■ Input for this task
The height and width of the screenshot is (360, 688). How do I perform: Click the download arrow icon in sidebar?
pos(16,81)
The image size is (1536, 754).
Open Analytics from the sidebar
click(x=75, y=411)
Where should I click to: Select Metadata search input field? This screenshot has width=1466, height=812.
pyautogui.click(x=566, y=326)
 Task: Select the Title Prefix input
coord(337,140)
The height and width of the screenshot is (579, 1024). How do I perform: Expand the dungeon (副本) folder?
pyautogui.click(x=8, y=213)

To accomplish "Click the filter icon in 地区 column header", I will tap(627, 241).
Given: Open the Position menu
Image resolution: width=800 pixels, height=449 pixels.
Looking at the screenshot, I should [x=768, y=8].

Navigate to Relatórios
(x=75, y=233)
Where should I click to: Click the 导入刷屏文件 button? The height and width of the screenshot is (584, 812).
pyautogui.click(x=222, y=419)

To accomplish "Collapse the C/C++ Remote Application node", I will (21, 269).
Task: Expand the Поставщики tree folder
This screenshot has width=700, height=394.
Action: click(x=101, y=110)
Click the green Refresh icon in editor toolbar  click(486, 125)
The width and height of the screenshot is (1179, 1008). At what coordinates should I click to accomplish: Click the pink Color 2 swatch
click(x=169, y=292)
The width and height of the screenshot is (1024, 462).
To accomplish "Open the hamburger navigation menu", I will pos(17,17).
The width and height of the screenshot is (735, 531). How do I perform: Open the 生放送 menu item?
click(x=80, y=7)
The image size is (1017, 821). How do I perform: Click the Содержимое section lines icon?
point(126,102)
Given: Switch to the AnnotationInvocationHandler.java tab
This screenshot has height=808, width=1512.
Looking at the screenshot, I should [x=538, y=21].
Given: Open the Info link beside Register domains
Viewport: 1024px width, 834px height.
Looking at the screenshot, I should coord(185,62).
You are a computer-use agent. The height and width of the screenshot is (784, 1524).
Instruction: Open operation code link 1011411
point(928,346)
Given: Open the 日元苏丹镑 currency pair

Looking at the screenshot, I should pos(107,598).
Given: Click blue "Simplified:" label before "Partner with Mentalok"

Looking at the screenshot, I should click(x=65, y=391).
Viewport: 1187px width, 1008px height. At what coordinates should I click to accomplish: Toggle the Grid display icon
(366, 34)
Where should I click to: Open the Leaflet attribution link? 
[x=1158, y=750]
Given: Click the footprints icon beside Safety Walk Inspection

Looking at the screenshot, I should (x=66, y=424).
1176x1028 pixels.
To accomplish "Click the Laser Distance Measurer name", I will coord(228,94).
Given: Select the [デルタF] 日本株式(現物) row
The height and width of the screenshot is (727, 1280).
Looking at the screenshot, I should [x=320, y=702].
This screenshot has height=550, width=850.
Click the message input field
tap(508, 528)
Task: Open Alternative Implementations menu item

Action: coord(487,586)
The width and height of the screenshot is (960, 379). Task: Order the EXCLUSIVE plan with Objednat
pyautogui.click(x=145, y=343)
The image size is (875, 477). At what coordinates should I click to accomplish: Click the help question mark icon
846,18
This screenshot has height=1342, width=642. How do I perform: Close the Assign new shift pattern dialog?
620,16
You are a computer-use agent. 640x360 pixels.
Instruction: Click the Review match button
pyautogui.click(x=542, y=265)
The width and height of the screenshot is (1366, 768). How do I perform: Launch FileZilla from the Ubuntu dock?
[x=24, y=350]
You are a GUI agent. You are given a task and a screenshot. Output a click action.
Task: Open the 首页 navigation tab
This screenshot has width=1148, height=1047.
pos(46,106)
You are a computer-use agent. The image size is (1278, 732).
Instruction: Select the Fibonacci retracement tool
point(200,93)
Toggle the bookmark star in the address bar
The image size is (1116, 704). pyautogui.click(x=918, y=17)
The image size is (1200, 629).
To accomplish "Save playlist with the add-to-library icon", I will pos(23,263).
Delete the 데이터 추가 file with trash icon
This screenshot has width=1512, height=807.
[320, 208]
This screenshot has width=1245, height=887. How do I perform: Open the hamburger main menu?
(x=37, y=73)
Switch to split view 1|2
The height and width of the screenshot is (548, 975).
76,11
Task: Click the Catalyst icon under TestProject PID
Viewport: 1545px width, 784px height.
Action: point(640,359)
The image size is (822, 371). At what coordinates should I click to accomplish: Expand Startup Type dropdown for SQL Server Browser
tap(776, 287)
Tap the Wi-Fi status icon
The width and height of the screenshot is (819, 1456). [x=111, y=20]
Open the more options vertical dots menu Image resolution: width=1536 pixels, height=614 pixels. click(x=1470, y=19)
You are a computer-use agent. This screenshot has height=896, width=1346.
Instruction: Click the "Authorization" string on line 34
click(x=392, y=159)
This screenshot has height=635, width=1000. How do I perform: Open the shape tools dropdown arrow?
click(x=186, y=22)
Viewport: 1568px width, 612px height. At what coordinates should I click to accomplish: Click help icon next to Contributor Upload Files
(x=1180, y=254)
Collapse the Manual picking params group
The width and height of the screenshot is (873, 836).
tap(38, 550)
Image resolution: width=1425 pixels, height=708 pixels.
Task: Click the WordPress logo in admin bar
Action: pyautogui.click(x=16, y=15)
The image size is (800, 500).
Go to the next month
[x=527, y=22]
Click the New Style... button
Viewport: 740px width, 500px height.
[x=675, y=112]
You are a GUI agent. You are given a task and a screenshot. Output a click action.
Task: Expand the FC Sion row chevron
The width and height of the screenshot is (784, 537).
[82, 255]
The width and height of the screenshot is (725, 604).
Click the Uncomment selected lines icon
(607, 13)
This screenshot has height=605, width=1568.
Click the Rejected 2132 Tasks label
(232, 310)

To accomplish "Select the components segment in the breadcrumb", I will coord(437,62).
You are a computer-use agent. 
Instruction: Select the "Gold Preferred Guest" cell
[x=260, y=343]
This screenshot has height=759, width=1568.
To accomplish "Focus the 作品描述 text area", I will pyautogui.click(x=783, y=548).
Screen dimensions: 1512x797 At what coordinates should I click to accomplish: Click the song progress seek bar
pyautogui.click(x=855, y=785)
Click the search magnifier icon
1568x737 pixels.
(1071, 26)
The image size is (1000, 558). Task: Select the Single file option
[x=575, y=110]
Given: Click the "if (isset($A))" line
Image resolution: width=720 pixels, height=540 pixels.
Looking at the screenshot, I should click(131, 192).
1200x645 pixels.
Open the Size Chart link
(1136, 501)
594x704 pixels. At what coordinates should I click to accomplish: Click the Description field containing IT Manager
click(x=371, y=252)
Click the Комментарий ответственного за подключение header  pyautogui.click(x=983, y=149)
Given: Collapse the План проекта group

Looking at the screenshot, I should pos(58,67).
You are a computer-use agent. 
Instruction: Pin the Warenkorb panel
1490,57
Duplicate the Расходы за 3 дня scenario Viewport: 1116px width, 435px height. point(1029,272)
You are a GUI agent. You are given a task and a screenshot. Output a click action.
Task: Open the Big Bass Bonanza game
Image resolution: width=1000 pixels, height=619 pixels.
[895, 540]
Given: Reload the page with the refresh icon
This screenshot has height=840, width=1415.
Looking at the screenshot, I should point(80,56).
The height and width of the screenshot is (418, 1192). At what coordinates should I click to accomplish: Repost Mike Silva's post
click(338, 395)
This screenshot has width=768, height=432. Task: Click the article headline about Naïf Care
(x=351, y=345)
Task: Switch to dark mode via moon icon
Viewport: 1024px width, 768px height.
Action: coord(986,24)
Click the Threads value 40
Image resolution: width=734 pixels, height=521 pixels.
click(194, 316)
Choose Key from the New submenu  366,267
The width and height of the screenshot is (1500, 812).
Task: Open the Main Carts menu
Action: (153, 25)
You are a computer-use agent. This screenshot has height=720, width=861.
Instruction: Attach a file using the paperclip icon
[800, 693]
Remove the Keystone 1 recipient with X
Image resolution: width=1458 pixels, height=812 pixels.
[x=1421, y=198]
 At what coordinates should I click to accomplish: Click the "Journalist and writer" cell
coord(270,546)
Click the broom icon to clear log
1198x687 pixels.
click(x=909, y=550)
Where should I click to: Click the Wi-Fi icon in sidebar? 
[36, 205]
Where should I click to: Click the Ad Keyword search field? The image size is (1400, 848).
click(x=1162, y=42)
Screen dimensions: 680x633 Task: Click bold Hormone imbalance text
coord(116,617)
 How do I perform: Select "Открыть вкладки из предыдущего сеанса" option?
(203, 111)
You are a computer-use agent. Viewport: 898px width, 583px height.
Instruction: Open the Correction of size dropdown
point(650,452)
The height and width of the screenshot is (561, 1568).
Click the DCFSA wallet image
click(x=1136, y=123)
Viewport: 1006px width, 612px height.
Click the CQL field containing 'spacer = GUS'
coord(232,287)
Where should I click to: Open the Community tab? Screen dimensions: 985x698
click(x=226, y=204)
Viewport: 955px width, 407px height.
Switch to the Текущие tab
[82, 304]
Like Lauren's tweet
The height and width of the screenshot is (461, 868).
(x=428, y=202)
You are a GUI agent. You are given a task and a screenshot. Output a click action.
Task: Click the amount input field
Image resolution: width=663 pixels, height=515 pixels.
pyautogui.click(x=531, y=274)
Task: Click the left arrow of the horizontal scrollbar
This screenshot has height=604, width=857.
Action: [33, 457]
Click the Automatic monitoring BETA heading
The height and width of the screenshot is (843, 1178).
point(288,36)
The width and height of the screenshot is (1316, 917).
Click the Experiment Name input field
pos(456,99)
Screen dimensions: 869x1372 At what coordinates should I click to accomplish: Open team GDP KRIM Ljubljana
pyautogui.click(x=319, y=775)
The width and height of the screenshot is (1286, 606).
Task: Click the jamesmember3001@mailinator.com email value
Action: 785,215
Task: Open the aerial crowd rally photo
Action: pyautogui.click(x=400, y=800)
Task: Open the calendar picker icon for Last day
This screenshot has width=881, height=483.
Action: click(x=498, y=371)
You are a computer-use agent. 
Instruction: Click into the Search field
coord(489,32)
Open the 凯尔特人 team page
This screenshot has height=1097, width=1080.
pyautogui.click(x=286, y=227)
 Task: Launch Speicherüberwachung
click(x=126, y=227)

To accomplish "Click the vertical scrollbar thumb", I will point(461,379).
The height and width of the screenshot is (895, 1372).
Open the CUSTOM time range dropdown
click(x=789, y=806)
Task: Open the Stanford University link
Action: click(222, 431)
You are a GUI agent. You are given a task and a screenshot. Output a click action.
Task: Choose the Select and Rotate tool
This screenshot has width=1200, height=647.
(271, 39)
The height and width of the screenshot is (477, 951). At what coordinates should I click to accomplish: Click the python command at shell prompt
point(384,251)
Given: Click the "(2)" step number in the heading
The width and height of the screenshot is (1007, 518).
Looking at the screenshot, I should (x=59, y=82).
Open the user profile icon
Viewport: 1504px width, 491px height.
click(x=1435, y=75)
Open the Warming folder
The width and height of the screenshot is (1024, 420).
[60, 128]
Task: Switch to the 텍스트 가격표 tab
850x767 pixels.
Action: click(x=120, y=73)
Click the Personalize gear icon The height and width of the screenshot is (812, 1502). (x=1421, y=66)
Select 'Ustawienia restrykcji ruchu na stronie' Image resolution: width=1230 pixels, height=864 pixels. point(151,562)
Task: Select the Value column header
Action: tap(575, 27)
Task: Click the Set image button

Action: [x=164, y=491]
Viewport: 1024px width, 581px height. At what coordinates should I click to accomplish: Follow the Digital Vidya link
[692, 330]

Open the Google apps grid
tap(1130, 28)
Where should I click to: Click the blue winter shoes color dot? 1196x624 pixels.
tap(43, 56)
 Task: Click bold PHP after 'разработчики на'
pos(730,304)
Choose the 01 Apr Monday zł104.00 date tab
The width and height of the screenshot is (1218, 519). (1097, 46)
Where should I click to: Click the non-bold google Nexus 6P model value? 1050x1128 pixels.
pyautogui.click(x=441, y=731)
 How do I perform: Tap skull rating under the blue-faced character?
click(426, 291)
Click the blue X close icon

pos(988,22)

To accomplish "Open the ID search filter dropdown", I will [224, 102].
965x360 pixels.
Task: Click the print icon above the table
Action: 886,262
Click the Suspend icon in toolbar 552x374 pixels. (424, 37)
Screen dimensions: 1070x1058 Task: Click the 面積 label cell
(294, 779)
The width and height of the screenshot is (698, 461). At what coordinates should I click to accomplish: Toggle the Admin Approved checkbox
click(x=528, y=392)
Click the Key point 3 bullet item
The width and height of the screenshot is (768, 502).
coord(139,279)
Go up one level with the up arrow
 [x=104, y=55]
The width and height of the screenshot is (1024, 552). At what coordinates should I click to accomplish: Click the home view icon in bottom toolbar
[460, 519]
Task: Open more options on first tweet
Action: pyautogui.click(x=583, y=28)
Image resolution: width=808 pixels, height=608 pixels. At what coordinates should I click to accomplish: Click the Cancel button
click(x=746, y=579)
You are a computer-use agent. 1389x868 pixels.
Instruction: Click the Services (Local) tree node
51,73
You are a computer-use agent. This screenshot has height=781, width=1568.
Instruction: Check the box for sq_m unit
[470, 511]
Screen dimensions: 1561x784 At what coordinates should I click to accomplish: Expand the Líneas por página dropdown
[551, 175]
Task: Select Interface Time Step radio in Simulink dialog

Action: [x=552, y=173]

■ Exercise
Starting from the data above, filter for lines with "navigation" and copy each one.

■ Task result
To accomplish "Open the hamburger navigation menu", I will pos(17,17).
Task: Open the 首页 navigation tab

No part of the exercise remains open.